▼

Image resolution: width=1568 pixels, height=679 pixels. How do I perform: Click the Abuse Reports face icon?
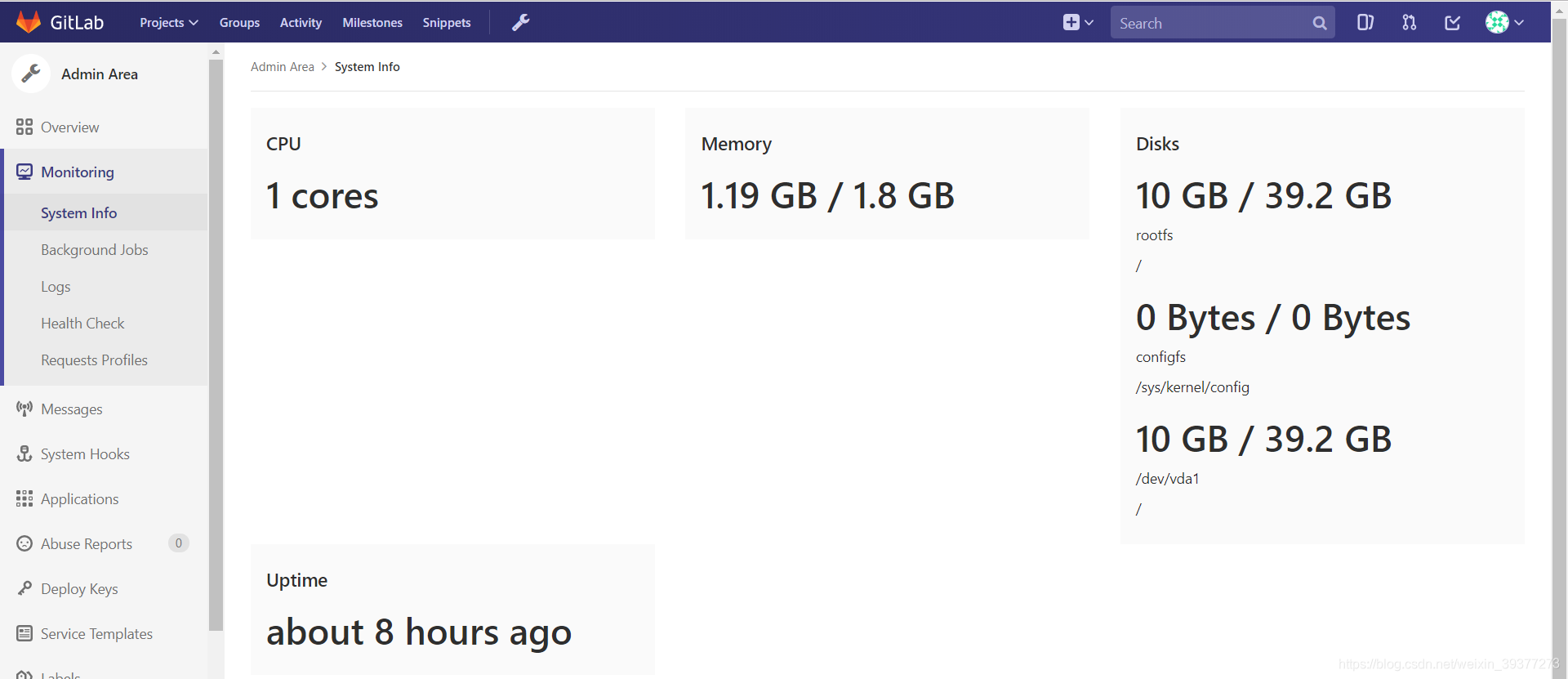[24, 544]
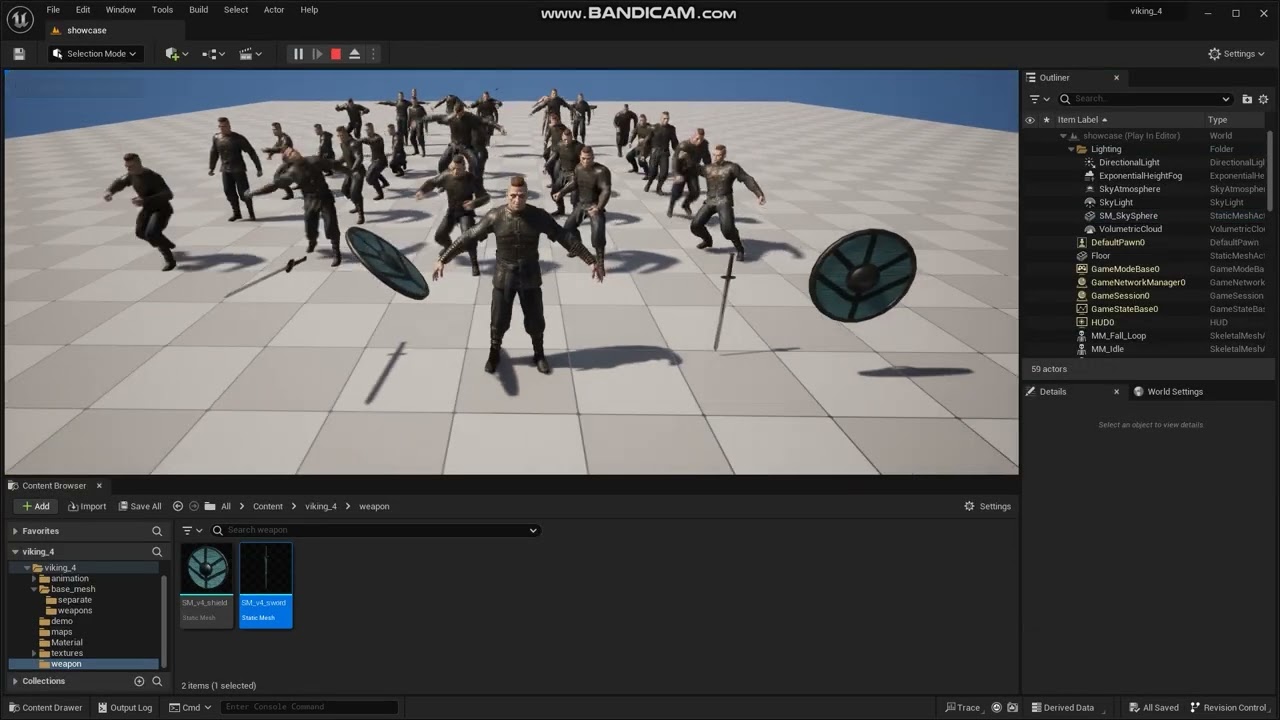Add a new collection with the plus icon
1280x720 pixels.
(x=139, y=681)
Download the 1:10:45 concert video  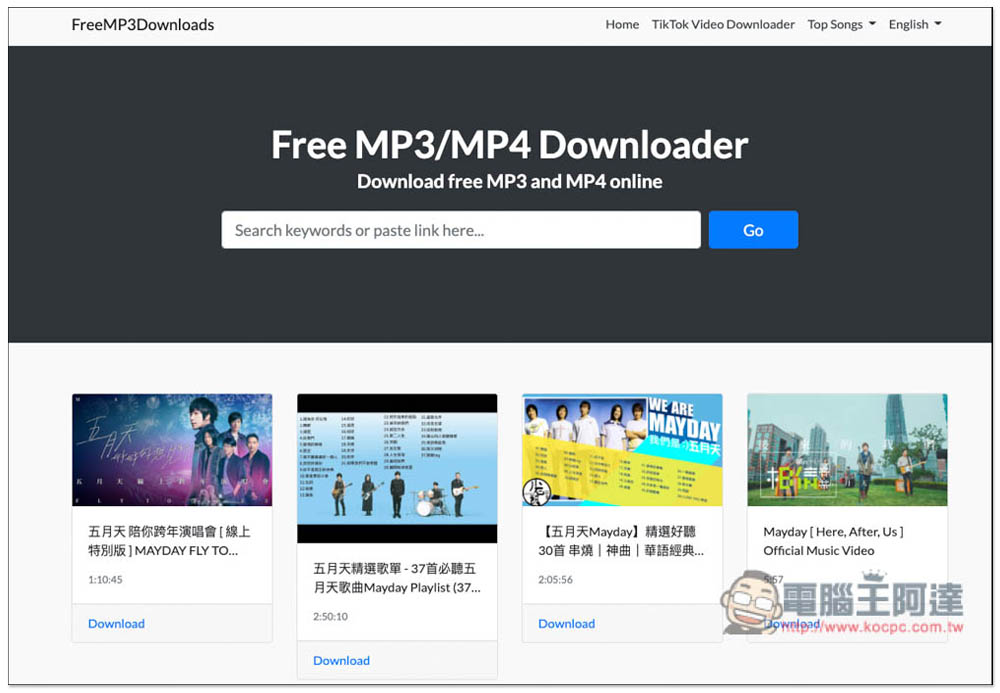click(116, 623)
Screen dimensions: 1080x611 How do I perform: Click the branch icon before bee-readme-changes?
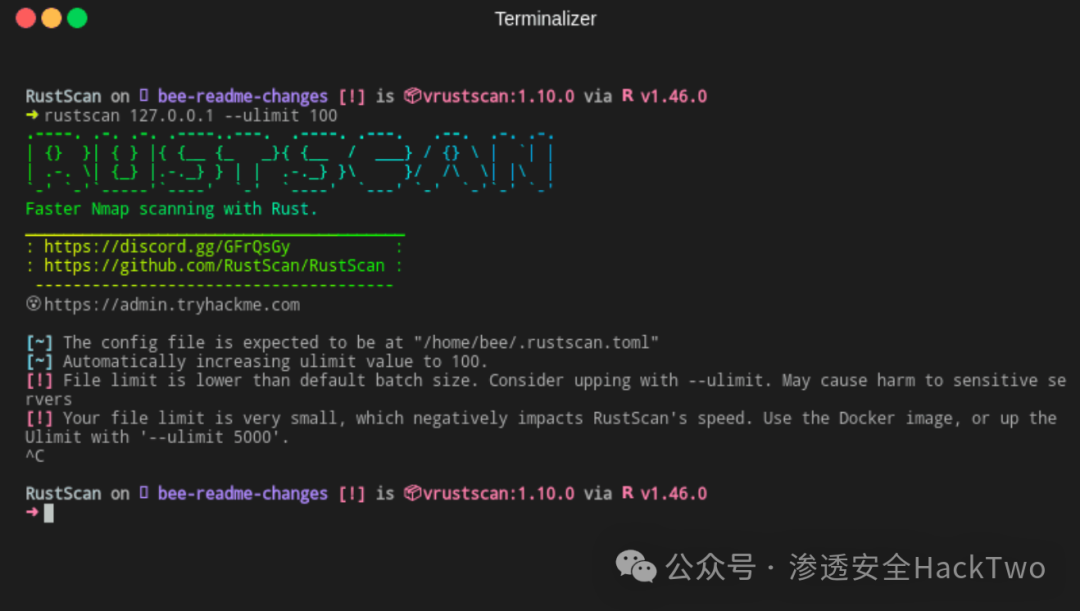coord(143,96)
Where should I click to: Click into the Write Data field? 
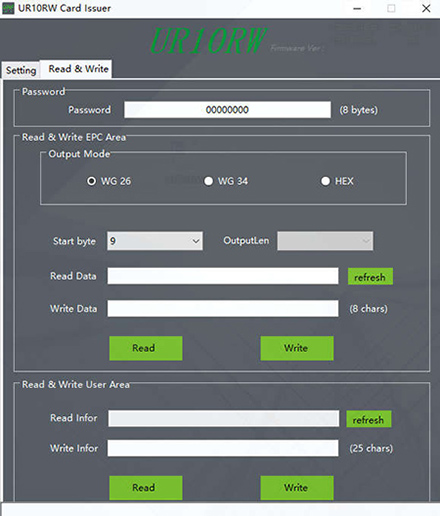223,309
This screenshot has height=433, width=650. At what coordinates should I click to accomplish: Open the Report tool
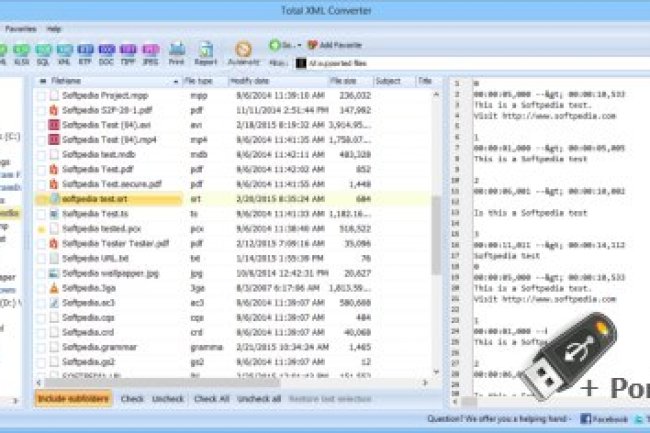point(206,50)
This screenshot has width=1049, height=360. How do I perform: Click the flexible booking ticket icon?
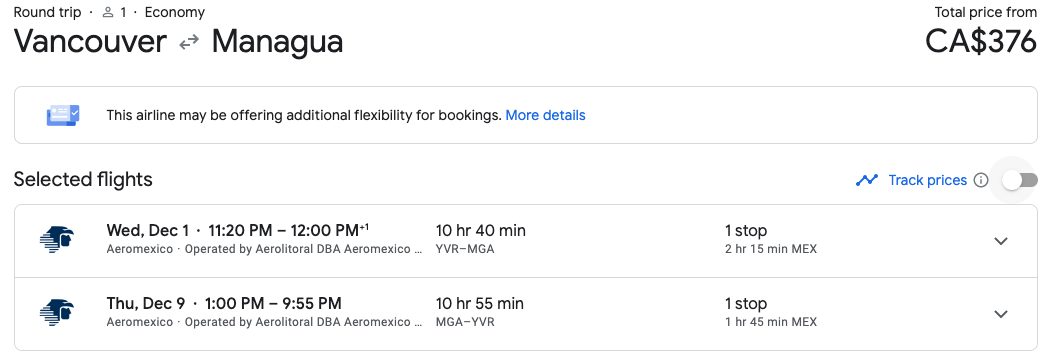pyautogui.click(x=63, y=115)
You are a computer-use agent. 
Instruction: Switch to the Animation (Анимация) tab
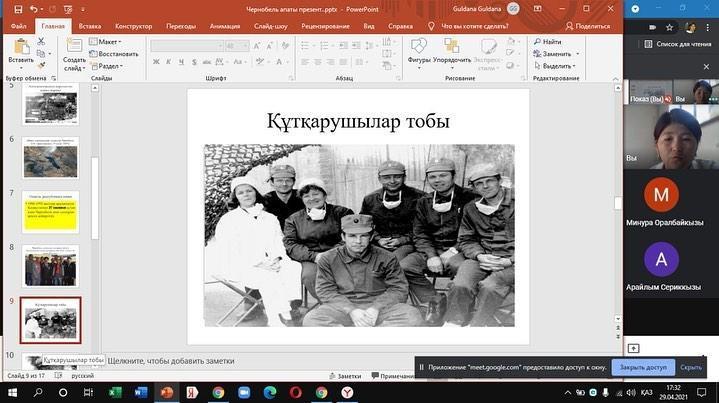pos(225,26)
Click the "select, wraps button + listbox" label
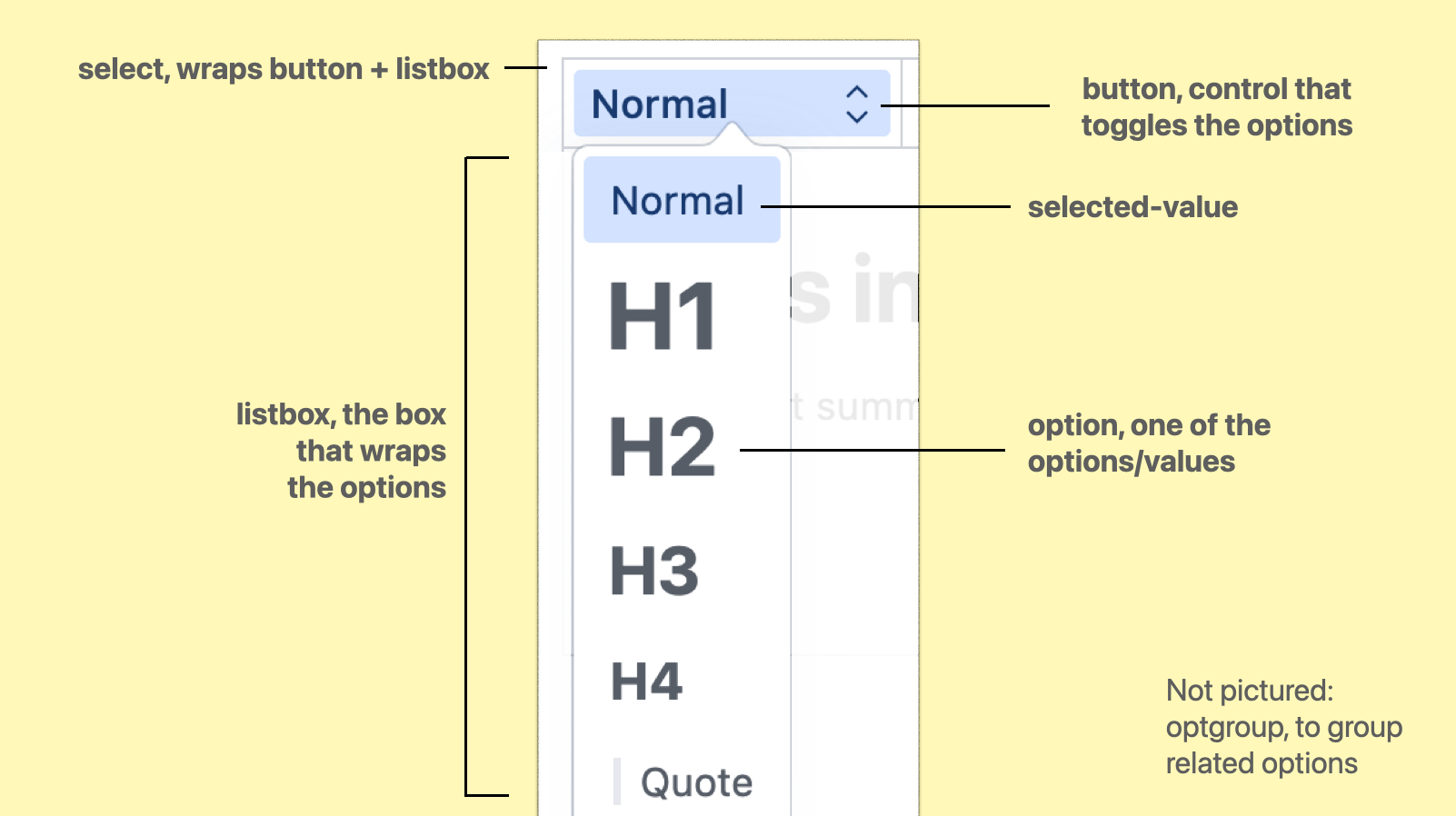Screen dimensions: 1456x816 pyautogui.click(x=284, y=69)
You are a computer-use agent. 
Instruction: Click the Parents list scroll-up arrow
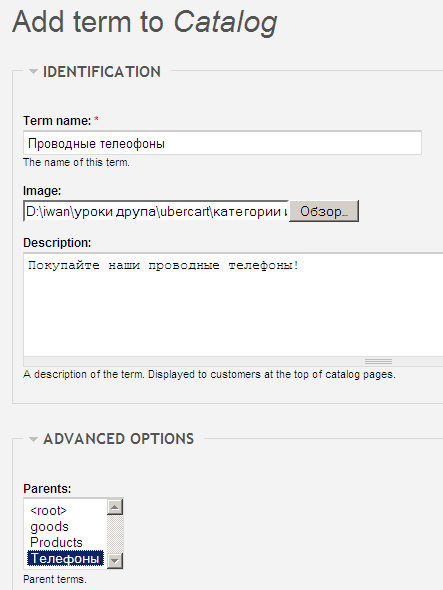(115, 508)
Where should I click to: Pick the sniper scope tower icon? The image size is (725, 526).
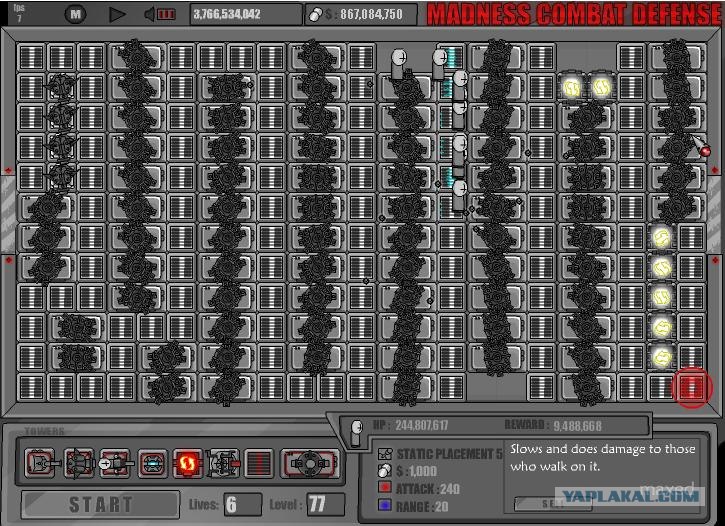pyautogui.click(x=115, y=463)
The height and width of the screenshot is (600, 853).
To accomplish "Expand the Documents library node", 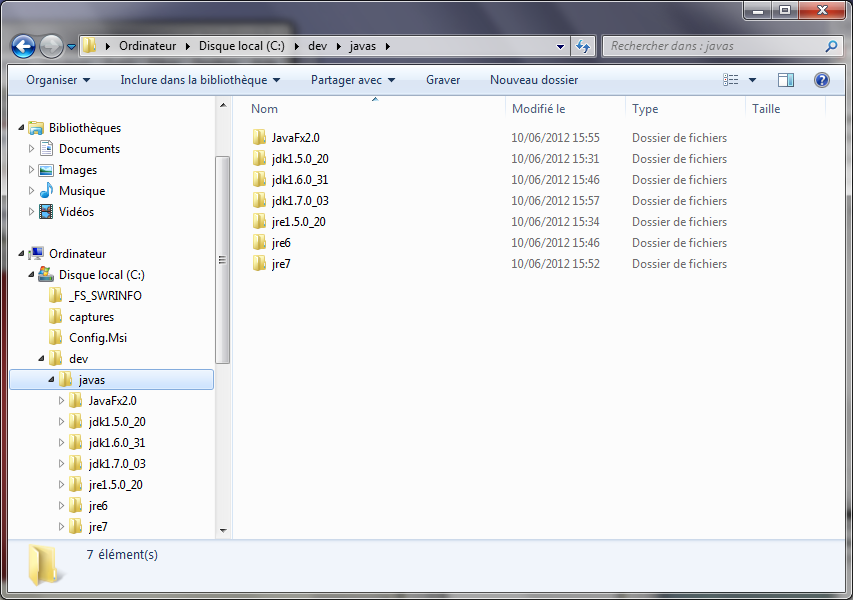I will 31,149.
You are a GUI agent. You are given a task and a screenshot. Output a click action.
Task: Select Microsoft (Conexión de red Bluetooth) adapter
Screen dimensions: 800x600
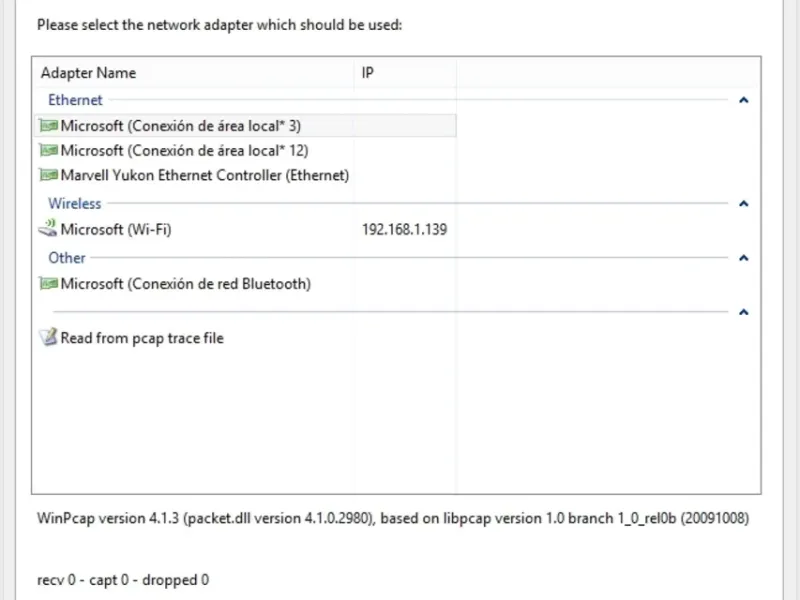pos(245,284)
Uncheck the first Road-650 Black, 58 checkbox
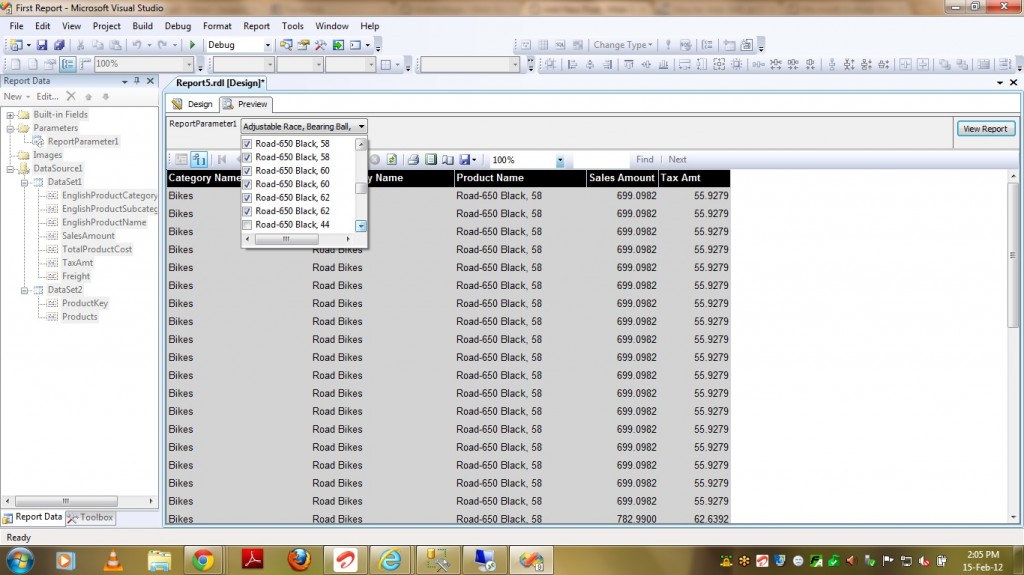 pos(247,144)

▲

Activity:
In the entries above, which lines run from the one with "wraps button +" up to and including the one with "The height and"? Write them out exactly, without the pictures.

Your solution:
Click the "select, wraps button + listbox" label
Screen dimensions: 1456x816 pyautogui.click(x=284, y=69)
You are a computer-use agent. 
Instruction: Click the Parents list scroll-up arrow
(115, 508)
Where should I click to: Pick the sniper scope tower icon? The image size is (725, 526).
pyautogui.click(x=115, y=463)
The height and width of the screenshot is (600, 853).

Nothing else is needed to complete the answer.